A spokesperson for the trust says the managers should have broken from tradition at Baillie Gifford and sold their winners following 2020’s extreme gains.

By Anthony Luzio,

Editor, Trustnet Magazine

A representative of Monks Investment Trust has admitted its managers should have taken more profits from the rapid growth stocks it shares with Scottish Mortgage after they delivered excessive gains during the pandemic.

Monks invests in three types of companies: quality-growth stocks, which have high margins and a track record of compounding earnings over the long term; cyclical-growth stocks, which are exposed to long-term structural trends, such as the need for lithium batteries, but whose performance will be extremely volatile in the short term; and rapid-growth stocks, which are young, innovative companies that often create their own market, leading to disruption in established industries.

This last group surged in 2020 and early 2021 as the pandemic accelerated many long-term trends and enormous amounts of stimulus favoured momentum-driven stocks.

However, these have fallen back to earth with a bump in 2022, and this is what Jon Henry, client service director at Monks, blamed for the poor performance of the trust over the past year.

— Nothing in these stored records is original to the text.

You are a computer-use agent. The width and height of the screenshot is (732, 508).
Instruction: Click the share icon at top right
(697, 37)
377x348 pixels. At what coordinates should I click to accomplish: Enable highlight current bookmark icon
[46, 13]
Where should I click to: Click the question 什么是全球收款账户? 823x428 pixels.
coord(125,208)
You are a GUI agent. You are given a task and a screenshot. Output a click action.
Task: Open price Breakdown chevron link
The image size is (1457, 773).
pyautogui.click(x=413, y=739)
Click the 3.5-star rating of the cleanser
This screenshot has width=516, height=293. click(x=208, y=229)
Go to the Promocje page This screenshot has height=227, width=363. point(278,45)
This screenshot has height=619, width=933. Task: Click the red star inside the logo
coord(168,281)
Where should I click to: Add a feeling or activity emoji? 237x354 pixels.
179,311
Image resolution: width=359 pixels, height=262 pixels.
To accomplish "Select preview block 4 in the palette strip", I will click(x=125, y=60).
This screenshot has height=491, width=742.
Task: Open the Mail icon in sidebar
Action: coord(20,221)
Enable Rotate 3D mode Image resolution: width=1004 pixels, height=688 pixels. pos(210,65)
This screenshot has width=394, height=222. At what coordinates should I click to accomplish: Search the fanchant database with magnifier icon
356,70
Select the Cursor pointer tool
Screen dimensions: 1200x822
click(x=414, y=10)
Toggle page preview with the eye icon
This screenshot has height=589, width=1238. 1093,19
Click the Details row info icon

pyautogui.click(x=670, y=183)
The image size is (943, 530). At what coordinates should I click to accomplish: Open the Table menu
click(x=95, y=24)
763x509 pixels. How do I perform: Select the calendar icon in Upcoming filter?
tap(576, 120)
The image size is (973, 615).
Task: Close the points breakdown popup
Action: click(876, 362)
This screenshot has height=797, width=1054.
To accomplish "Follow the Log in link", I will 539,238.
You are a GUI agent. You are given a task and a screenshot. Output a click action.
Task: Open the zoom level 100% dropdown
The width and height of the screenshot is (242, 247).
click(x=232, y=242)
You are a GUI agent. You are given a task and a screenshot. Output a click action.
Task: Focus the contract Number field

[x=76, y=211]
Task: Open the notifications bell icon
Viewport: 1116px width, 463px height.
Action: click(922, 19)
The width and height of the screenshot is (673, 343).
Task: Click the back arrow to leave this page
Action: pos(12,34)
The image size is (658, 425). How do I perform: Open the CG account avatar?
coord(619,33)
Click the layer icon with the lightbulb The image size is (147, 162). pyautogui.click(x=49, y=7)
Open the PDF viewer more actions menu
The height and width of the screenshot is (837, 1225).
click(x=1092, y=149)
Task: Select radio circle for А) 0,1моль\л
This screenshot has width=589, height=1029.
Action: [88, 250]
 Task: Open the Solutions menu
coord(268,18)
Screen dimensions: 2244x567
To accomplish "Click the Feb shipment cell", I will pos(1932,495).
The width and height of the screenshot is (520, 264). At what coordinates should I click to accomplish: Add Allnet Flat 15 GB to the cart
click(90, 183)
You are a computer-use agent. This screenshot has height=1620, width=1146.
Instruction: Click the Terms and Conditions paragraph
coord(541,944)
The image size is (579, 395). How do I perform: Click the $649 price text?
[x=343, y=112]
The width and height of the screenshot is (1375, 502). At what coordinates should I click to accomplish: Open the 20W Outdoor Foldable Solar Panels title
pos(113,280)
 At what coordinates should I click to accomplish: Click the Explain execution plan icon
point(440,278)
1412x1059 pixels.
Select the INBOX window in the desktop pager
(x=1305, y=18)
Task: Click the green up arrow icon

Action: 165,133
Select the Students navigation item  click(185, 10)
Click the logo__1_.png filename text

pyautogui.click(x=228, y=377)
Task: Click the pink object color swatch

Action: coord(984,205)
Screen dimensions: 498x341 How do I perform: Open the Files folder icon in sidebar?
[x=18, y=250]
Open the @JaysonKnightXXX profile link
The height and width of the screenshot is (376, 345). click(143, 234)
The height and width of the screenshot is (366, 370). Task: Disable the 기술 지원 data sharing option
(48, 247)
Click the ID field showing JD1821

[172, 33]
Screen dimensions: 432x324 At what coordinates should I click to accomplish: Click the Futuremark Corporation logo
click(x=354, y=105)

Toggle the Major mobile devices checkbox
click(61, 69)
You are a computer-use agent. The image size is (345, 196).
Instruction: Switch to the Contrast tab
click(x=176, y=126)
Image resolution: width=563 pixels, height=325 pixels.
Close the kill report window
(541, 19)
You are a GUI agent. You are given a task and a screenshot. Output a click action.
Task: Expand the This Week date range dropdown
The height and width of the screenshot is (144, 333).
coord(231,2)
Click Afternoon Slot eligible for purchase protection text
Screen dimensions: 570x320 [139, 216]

Performance of trusts vs sector and index over 3yrs

Source: FE Analytics

“We recognise we were too slow to sell down and reduce our holdings,” he said. “We clearly should have been much more aggressive in rebalancing the portfolio between growth types. Although we were selling the rapid growers, they rose so quickly that they became more than 50% of the portfolio.

“But what went up came down even quicker. In hindsight, we should have risked being more interventionist and interrupting the compounding, given the extreme nature of some of the moves in equity markets.”

Taking profits is frowned upon by many fund managers at Baillie Gifford, due to their belief that the biggest risk is not investing in companies that could go bust, but in missing out on those that can return many times your original outlay.

As a result, most of them tend to ignore short-term swings in valuations, saying volatility is the price to pay for accessing long-term winners.

The managers at Monks are no strangers to this argument, with Henry pointing out the trust’s best performing stocks over the years have also been among the most volatile. For example, Amazon has returned 117 times the original investment, made in 2008, yet the company’s share price has fallen by more than 20% in 13 of the 14 calendar years that the trust has owned it.

Source: Baillie Gifford

However, while Henry said 2008 was also the last time that growth companies were punished on the scale seen in the market today, this doesn’t necessarily mean now is a good time to buy.

“From a valuation perspective, things are looking a lot more attractive than they were three years ago, but the sense we have on the investment desk is that we wouldn't be surprised to see further weakness in valuations,” he continued.

“What we're not doing is piling into stocks just because the share prices have fallen a long way and things are cheaper than they were.”

With further falls likely – and the environment of rising inflation and interest rates set to make life even more difficult for growth investors – why would you want to invest in a trust such as Monks at this point?

Henry said that the indiscriminate falls in the market have allowed managers Malcolm MacColl and Spencer Adair to pick up outstanding companies they have long admired, but previously felt were too expensive – Adobe being one example.

To merit investment, the managers must believe there is at least a 30% likelihood these stocks will more than double in value over five years.

“Today's valuations are an easier starting points for that hurdle,” said Henry.

Performance of trust vs sector and index over 10yrs

Source: FE Analytics

However, there is a more fundamental reason. While the start of a monetary tightening cycle has led many investors to ditch growth stocks in favour of “short-term certainties”, Henry said that the best tactic for making money over the long term lies not in trying to second-guess the Federal Reserve, but in identifying and positioning yourself on the right side of structural change.

“Innovation and change are speeding up and spreading,” he continued. “Technological progress tips a range of industries out of the previous equilibrium. Entertainment and advertising were disrupted first in the late 1990s and early 2000s, and several trillion-dollar companies were created off the back of that.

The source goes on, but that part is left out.